Census data shows the average number of cars registered to each household in Wyndham is 1.9, which is slightly higher than the state average of 1.8 – a common trait among outer suburban areas.

Professor Dodson urged the government to spend the money earlier.

"This is the challenge: to provide the facilities when demand is low but we know it's going to grow, and be prepared to accept it won't be economic in a strict user-demands sense for a number of years," he said.

"But there are incalculable benefits that come from that early adoption by the people who are using the service that over the long term have great pay-off."

He said the area around the Tarneit train station is a good example, where the car park is full by about 7am, and the government has recently installed 500 extra spaces.
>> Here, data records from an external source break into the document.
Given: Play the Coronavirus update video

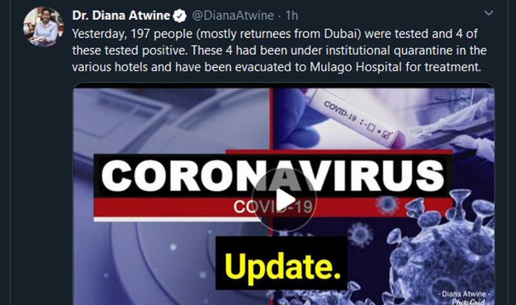Looking at the screenshot, I should [x=284, y=199].
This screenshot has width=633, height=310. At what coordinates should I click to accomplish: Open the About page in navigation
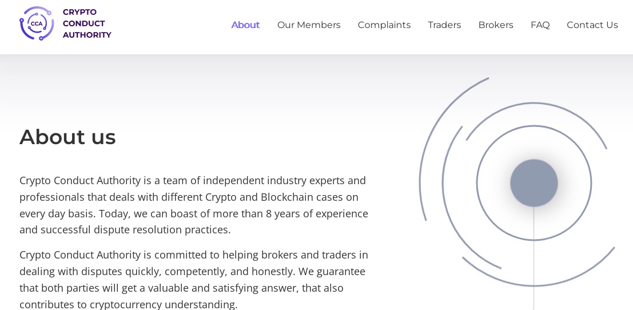click(245, 25)
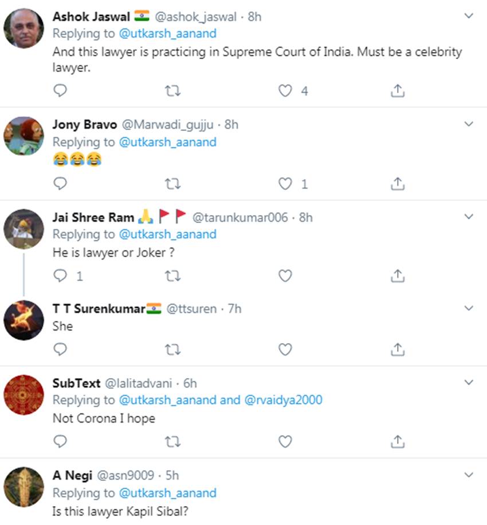Open more options for Ashok Jaswal's tweet
Screen dimensions: 487x525
click(469, 15)
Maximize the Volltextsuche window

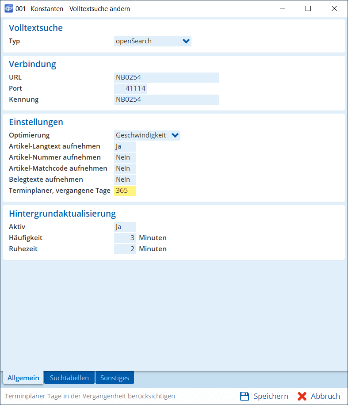click(308, 8)
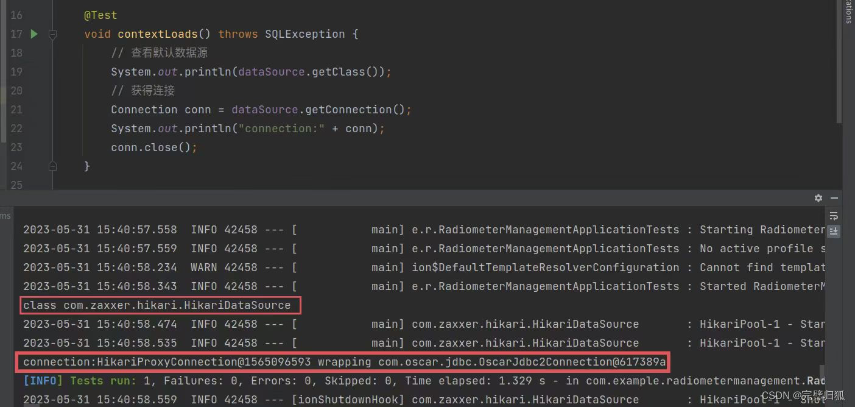Open the console settings gear
The width and height of the screenshot is (855, 407).
(x=818, y=197)
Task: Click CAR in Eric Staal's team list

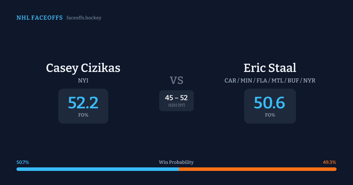Action: click(230, 80)
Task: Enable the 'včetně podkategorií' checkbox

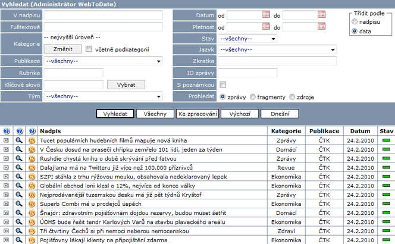Action: (x=89, y=49)
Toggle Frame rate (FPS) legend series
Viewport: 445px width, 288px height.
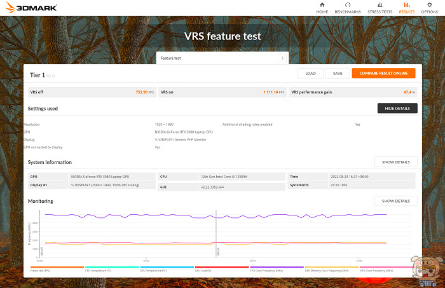point(57,269)
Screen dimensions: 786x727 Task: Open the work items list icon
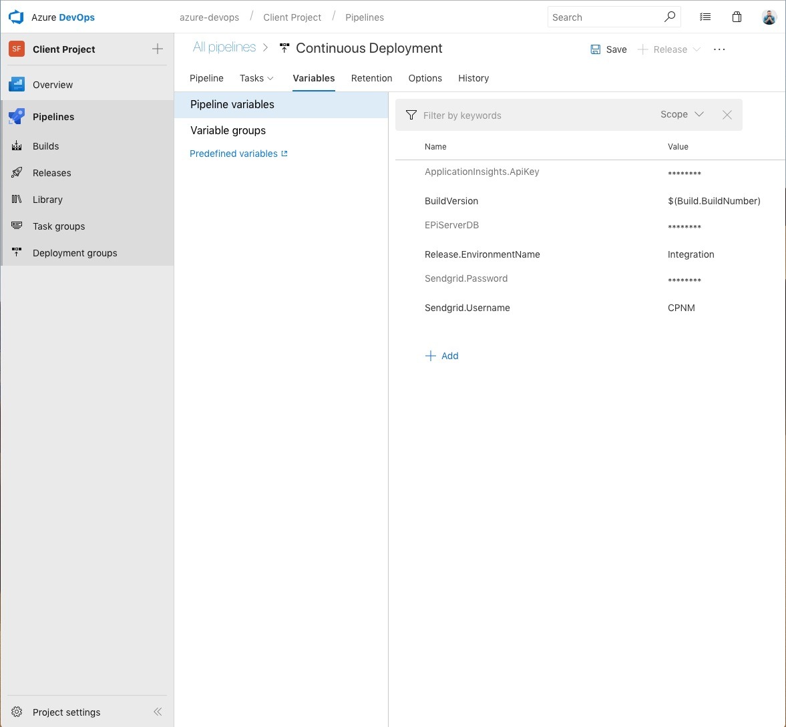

Infrastructure a 'crucial issue' for outer suburban voters

Redbridge director Kosmos Samaras, a former Labor party assistant state secretary, said a lack of infrastructure is "the number one issue" that comes up in outer suburban focus groups.

"It actually intersects with their perception that historically they're being neglected because they're in safe seats," he said.

He said the feeling of a lack of services may cost Labor votes at this month's state election, particularly in the outer west.

But he said that is not translating into support for the Coalition.

"Yes, they are agitated towards the government or the Labor party in general, but they do not trust the Liberal party at all," he said.

A 2020 Auditor General report on developer contributions recommended investigating reforms to the GAIC program, including improving project selection ad seeking greater council input. 

The report found there are "design weaknesses that impact on their ability to provide required infrastructure to growing communities".